Senior Column: Matt Gannon, Head Online Copy Editor

Grant Kendall | Harbinger Online

Matt Gannon

Position: Online Co-Head Copy Editor

College: University of Missouri

 

 

 

I’m going to be a Missouri Tiger next year. To almost all of you, that’s not a big deal. I’m just another kid going off to college.

But what if I told you that just a month ago, I was superstitiously switching my socks at halftime of the National Championship, praying for a Jayhawk comeback.

Jayhawks are supposed to hate Tigers. Trust me, I know. My room is painted crimson and blue, with autographs from Drew Gooden and Danny Manning and photos with Bill Self hanging throughout. I spent my whole life cherishing the few times I was in Lawrence, whether cheering at Allen Fieldhouse, or putting far too much Tabasco sauce on slices of pizza at Schlotzsky’s after football games.

Right now you are probably thinking, “This guy is biggest backstabber since Benedict Arnold.” Who knows? I might be.

But if there is one lesson I take away from East, it won’t be about circular integrals, the populist movement or the literary significance of Miss Havisham in “Great Expectations.” The most important lesson will be one I’ve learned multiple times – in track, cross country and journalism. It’s a lesson of trial and error, of experimenting, of not settling with your first idea.

Only a few months after watching the greatest Jayhawk team of my lifetime steal the National Championship from Memphis, I started my journey at East. I became a football player and a pretty dang bad one at that. I was the third-string tight end for the Freshmen B-Team. My biggest contribution to the team was my one catch: a lowly two-yard snag that I bobbled and dropped, but somehow painted the illusion of catching by landing on it. To put it bluntly, I sucked at football. Every minute that Mr. Layman’s lectured on about gangster math, I was dreading the moment I’d have to put on those pads in forty minutes. The up-downs, the murderous hills, the screaming of coach McGrain as I failed to get low enough on my tackles–it just wasn’t for me.

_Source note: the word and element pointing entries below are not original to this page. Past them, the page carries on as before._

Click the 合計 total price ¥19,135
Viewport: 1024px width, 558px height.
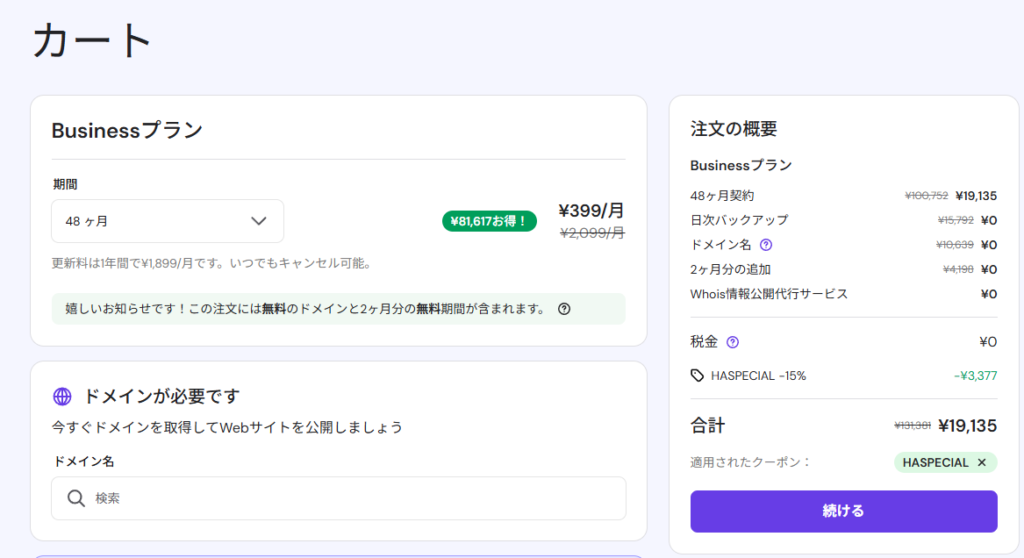click(x=967, y=426)
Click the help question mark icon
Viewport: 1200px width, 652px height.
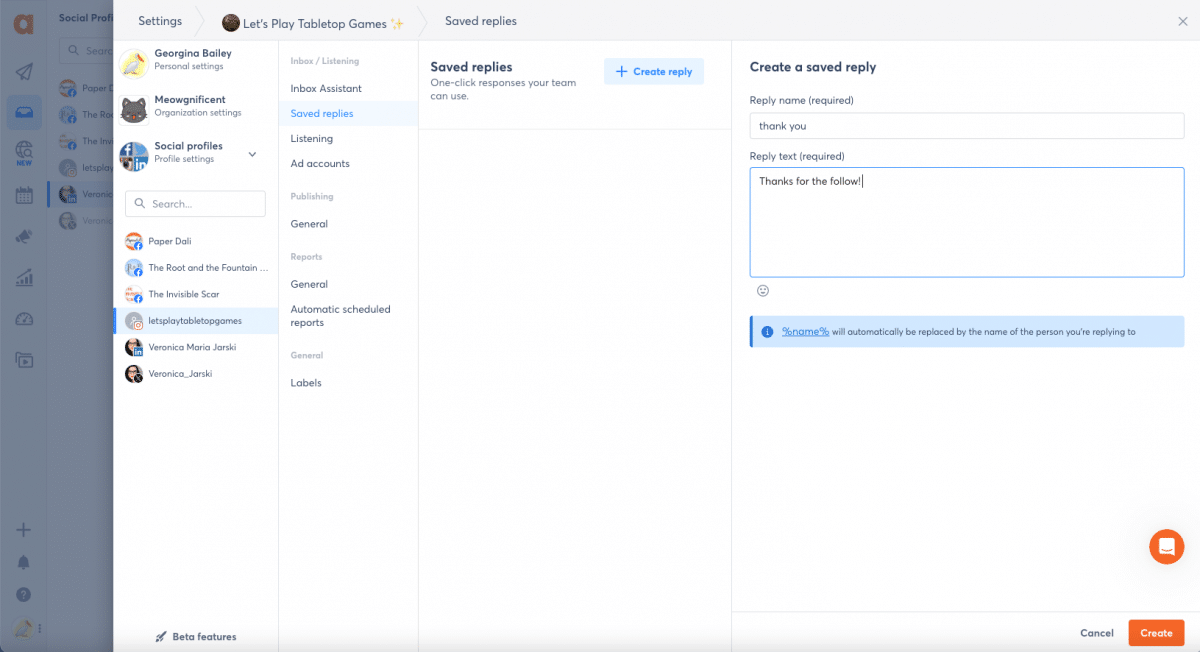[x=24, y=595]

And as the years went by, being a KU fan just wasn’t me. Yes, almost every shirt I own probably represents the ‘Hawks in some way, but I started to feel like the wannabe fans I mocked for years. I don’t really know what it was; it just became something casual. I didn’t care as much. My knowledge of the starting lineups dwindled tenfold. Heck, last season I couldn’t even name the starting quarterback of the football team.

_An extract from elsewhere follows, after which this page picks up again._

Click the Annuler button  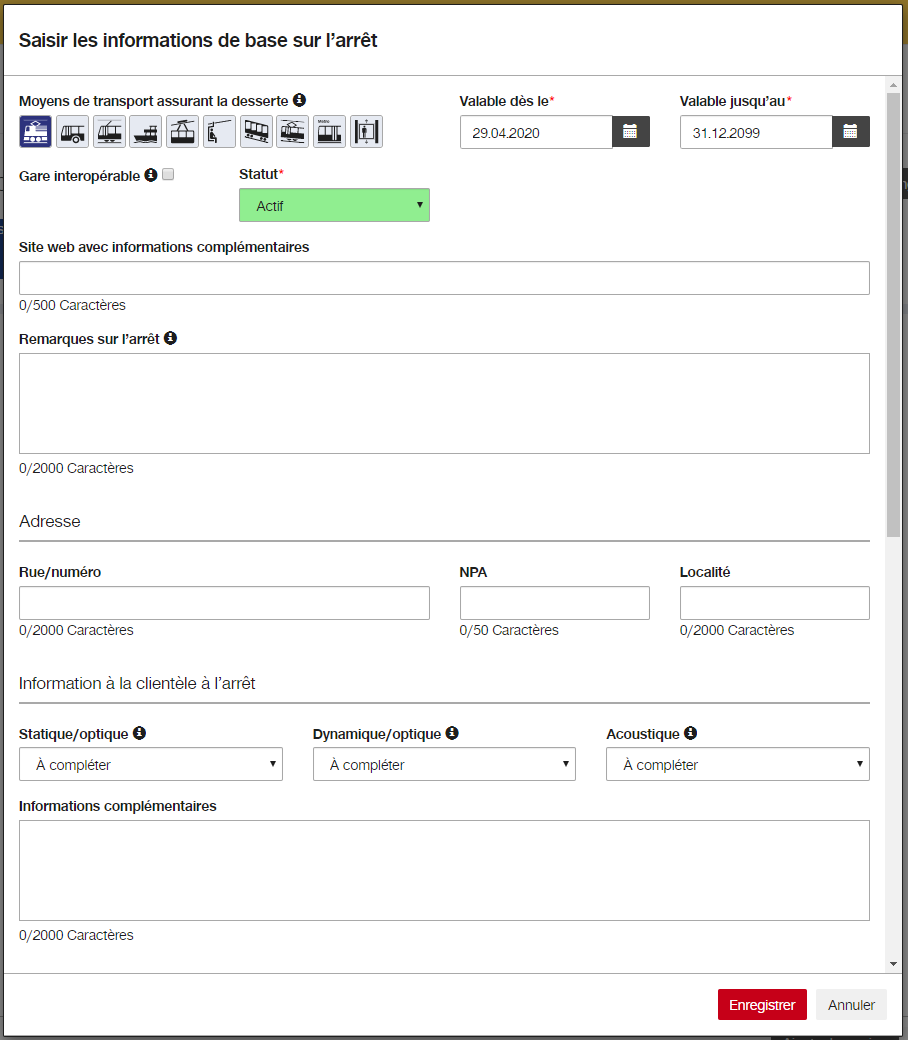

This realization epitomized this March, a time where even the most fair-weather fans cheer until they’re red in the face from cursing out the ref who is just giving the game away. Yet, I found myself just not watching KU’s first game, and instead watching the entire Tiger loss against Norfolk State. And the thing was, I was pulling for Mizzou. I ended up watching another KU game until the Elite Eight, when I was essentially forced to at a watch party. It was then that I realized I was no longer a fan.

It was like when I realized I never wanted to be a football player. It just wasn’t right.

It reminded me of when I took a chance on something I had once hated, running, and turned into a varsity cross country career, where I would meet the best friends I’ve ever had.

Throughout high school, I’ve continued to not just go with my first idea. In track, I’ve gone from a shot-put thrower to an 800 meter runner to a mile runner to a two mile runner and back to 800 meter runner, all in my four year career.

So what does any of this have to do with me deciding to go to Missouri, possibly the worst thing any true Jayhawk fan can do?

Well, when I visited Mizzou, just to appease a family friend and my mom, I kept looking for things to hate. But it didn’t happen. In fact, I found myself loving the feel of Columbia.

It was just the right fit for me, as much as I hated the idea at the time. I could actually see myself slaving through the night in their journalism school, taking a morning run through scenic Columbia, and it wouldn’t hurt that some of my friends would be going there. It was familiar, but different. But I still questioned if I could actually turn on Big Jay and company.

And then I realized that my life has never really gone according to plan. I’m not a football player. I’m not a straight A student. I’m not the senior leader whose voice commands the attention of the room.

I’m not the huge Kansas fan I once was.

MU felt right. KU didn’t. It was as simple as that. And East has taught me that if something just feels right and you enjoy it, you should stick with it.

And who should care about where I go to college? It’s my choice. I’m the one spending the next four years of my life there. Now, I’m not saying that MU is better than KU. I’m just saying don’t knock something, before giving it a shot.

And that is why I’m going to Missouri.